Um evento que merece a melhor divulgação.

A.A.B.M.

domingo, 5 de julho de 2009


NA APRESENTAÇÃO DA BIOGRAFIA POLÍTICA DE HENRIQUE TENREIRO

Ontem, pelas 18 horas, no Museu Marítimo de Ílhavo, tivemos oportunidade de assistir à apresentação da obra de Álvaro Garrido, “Henrique Tenreiro. Uma biografia política”, publicado pelo Círculo de Leitores. Com uma assistência interessada, a rondar a meia centena de pessoas, com familiares e alguns amigos.

Constituída a mesa, composta pela Dr. Guilhermina Gomes, representante da editora, o Dr. Ribau Esteves, presidente da Câmara Municipal de Ílhavo, Doutor Joaquim Feio, apresentante da obra e finalmente o autor da obra em causa.

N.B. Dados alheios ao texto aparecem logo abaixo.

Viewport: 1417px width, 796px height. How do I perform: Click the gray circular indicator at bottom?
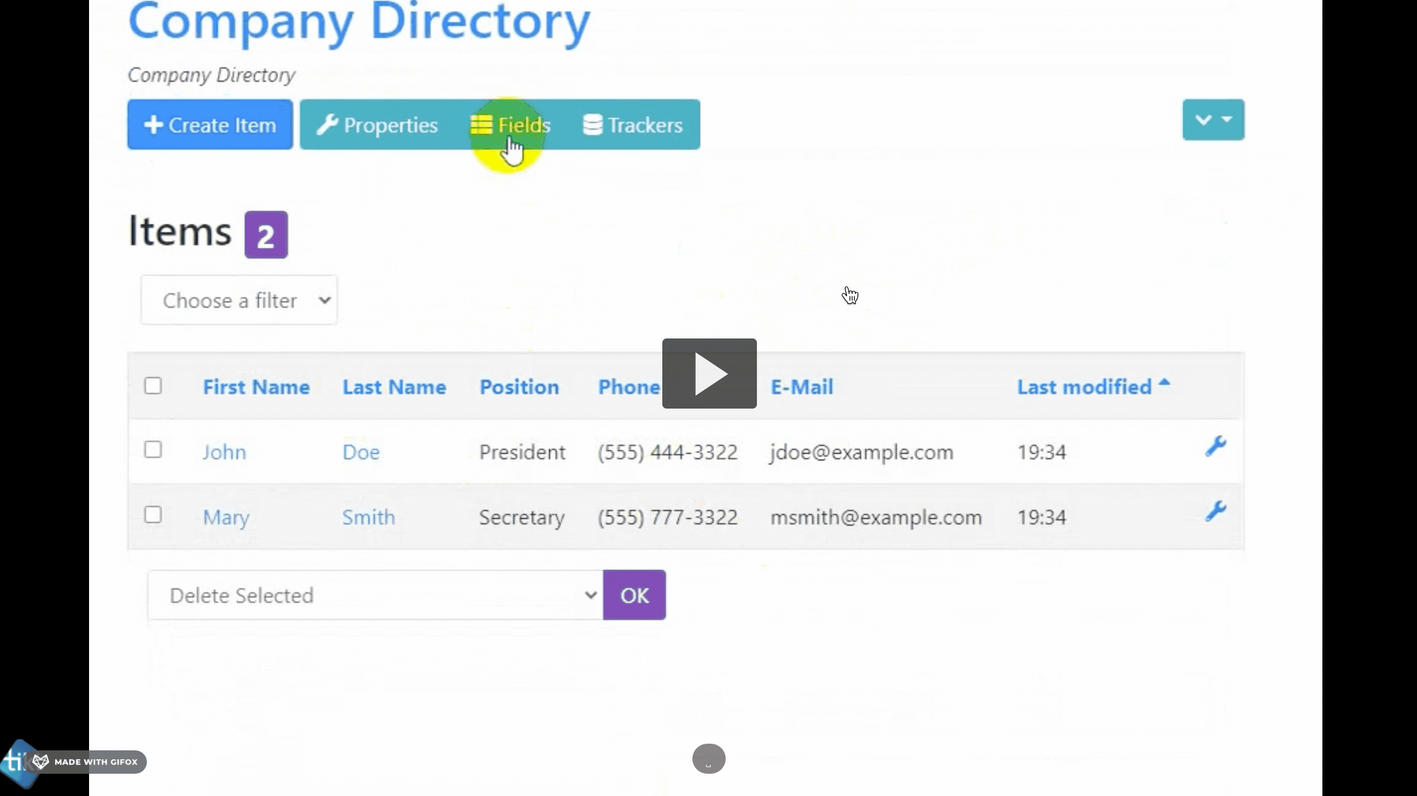coord(709,759)
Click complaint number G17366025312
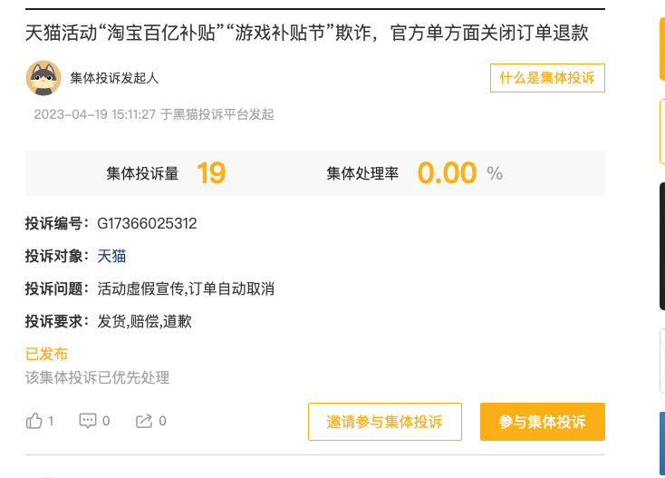Viewport: 665px width, 478px height. point(147,224)
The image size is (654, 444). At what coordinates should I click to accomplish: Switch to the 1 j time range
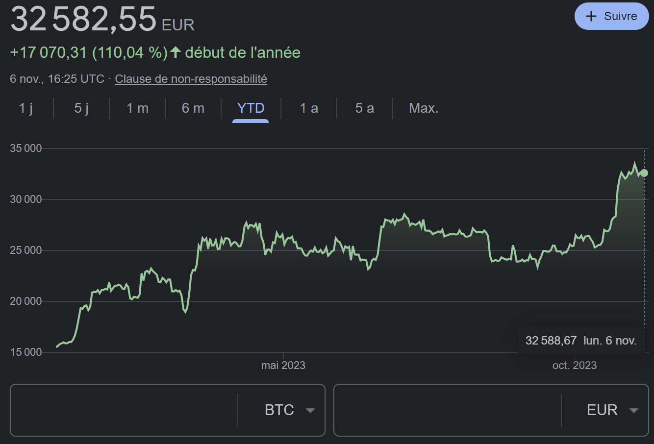pyautogui.click(x=26, y=108)
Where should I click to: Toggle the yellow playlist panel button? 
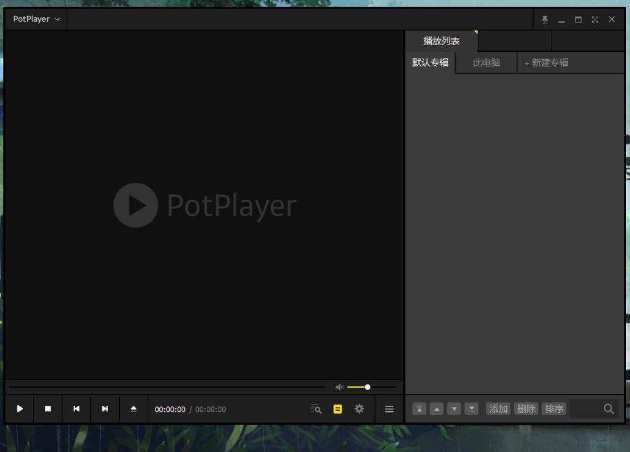click(338, 409)
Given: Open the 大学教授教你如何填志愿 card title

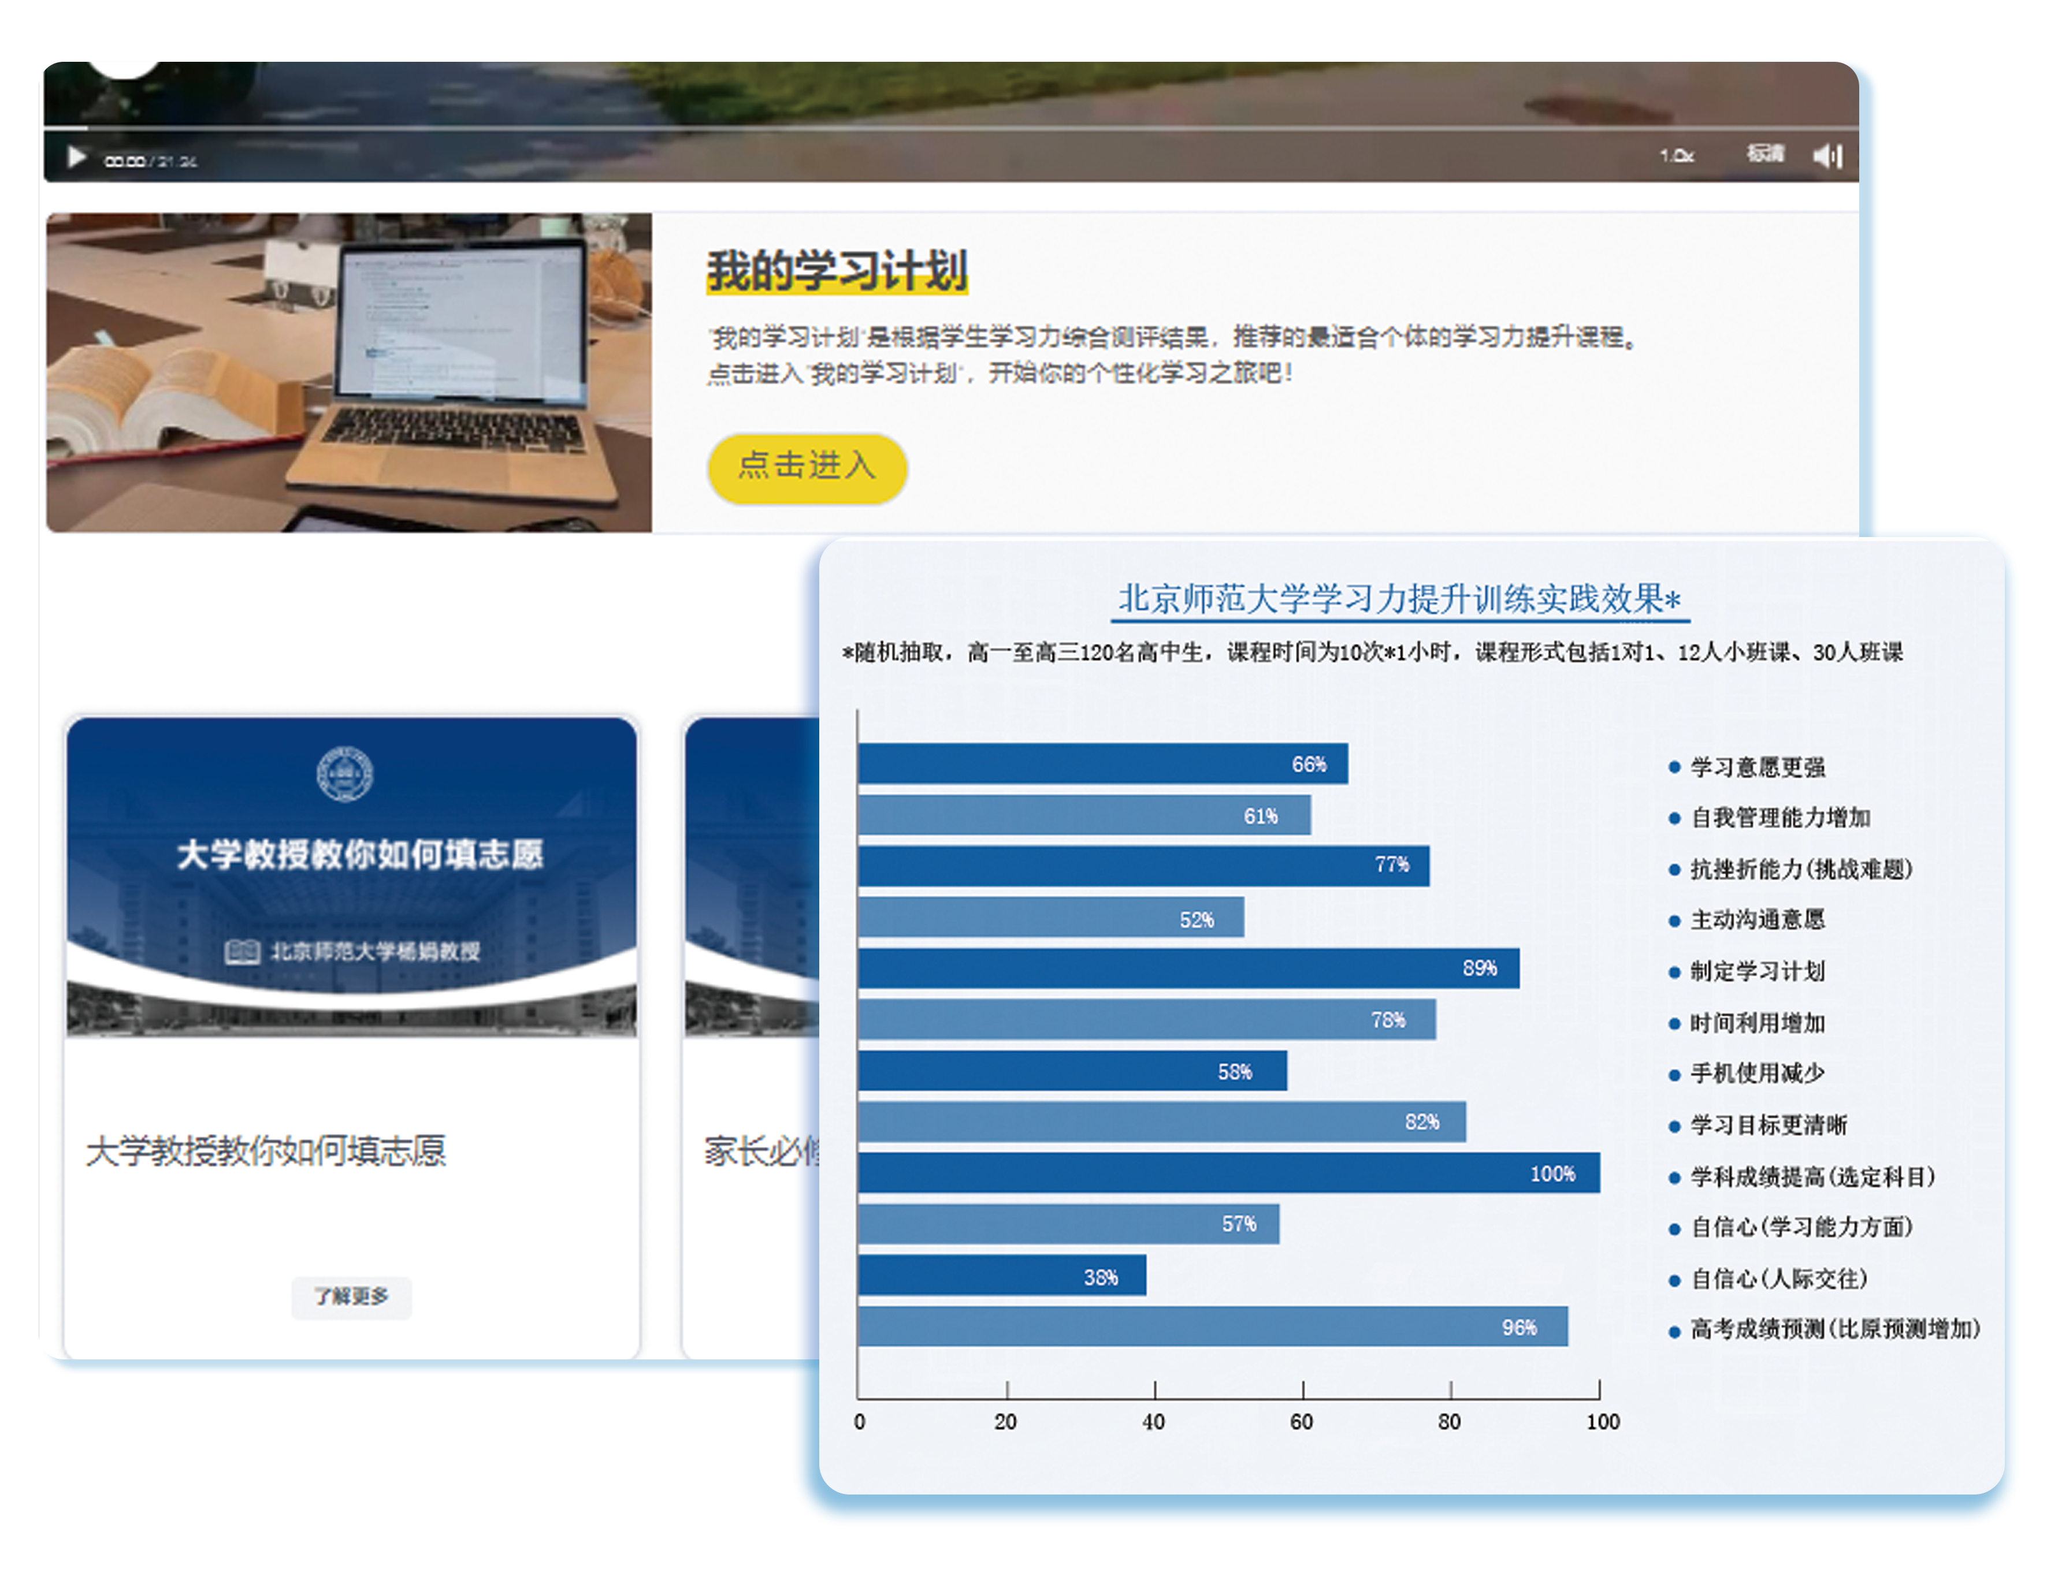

Após as palavras de circunstância proferidas pelo edil de Ílhavo, onde salientou os laços de amizade que o ligam ao autor, referindo que assistiu ao “crescimento do Museu Marítimo sob a direcção e trabalho do Dr. Álvaro Garrido”. Seguiu-se a representante da editora que salientou a satisfação com trabalho realizado pelo Dr. Álvaro Garrido, particularmente porque os seus trabalhos têm sido bem acolhidos junto do público, anunciando mesmo que vai ser feita uma nova reimpressão desta obra.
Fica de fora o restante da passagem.